UN climate change chief - we must limit global temperature rise to 1.5C

2/6/2011 Guardian Christiana Figueres says her 1.5C target has the support of the group of about 40 small island states, as well as most African countries and other least developed countries.The world should be aiming to limit global warming to just 1.5C instead of the weaker current target of 2C, the United Nations’ climate chief said on Wednesday.
Christiana Figueres, executive secretary of the UN Framework Convention on
Climate Change, told an audience of carbon traders: “Two degrees is not enough –
we should be thinking of 1.5C. If we are not headed to 1.5 we are in big, big trouble.”
She said she had the support of the group of about 40 small island states – many
of which are in danger of disappearing as sea levels rise – as well as most
African countries and other least developed countries.
Figueres said estimates from the International Energy Agency, revealed by the
Guardian, that showed a record rise in carbon emissions from energy last year
strengthened the case for urgent action on greenhouse gases.

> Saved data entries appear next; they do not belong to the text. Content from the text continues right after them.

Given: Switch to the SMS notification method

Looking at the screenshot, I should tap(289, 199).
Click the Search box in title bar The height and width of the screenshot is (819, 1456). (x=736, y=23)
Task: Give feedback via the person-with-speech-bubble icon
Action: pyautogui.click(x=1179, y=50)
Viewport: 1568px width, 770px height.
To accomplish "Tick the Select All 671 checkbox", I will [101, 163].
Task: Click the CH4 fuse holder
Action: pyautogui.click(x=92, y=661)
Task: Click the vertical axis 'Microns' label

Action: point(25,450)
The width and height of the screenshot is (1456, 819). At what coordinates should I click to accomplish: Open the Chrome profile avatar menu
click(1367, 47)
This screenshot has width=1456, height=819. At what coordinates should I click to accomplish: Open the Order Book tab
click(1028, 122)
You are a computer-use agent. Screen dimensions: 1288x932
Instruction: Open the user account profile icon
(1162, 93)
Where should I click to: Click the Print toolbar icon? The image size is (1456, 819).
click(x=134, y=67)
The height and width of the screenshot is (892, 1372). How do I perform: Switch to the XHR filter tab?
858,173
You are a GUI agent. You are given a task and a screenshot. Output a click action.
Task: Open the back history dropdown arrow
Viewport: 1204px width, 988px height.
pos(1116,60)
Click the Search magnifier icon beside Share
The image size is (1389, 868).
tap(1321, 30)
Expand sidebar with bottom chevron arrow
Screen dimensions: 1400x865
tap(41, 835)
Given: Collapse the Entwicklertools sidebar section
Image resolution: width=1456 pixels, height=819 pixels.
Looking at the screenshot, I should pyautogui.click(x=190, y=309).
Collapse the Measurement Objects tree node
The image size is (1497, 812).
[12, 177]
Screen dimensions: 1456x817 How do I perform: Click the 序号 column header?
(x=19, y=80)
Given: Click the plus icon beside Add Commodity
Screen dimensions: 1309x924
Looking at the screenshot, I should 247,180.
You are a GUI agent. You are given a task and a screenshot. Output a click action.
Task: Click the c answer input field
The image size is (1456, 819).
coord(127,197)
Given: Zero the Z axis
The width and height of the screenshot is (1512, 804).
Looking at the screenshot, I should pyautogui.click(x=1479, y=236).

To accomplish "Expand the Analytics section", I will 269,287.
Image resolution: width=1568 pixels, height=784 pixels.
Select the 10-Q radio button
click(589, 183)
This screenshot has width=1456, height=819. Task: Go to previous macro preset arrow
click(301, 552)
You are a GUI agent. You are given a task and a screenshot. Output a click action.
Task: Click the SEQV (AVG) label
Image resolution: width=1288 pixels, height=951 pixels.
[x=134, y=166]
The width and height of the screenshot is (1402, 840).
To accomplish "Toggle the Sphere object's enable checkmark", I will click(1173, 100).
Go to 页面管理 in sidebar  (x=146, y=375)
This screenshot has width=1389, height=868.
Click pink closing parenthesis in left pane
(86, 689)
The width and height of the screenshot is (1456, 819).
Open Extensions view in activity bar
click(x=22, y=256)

However, her remarks are likely to cause consternation among developed country
governments. The question of whether the world should aim for a 2C limit, which
scientists say marks the point beyond which the effects of climate change become
catastrophic and irreversible, or a more stringent 1.5C limit, which would
provide greater safety, is a sore point in the long-running UN negotiations.
At the 2009 summit in Copenhagen, the reopening of the debate over the 2C limit
was one of the worst sources of conflict, setting developed countries against a
large section of the developing world. That conflict was widely regarded as one
of the key factors in derailing the summit, which ended in a partial agreement
amid scenes of chaos and recriminations.
At last year’s follow-up conference in Cancún, Mexico, countries compromised by
opting for a 2C target while asking for a review of the science to show whether
the target should be tougher.
Figueres was speaking on Wednesday in Barcelona, at a Guardian-chaired
conference at Carbon Expo, the annual conference of the International Emissions
Trading Association.
Another indication of how difficult it will be to reach Figueres’ target came
from the World Bank, which unveiled research showing that the market in carbon
credits under the 1997 Kyoto protocol collapsed last year. Only $1.5bn of
Kyoto-based credits were issued, which the bank said was nowhere near enough to
help developing countries cut emissions and deal with the effects of climate
The carbon markets are supposed to be one of the key ways of reaching the
world’s target of halving emissions by 2050.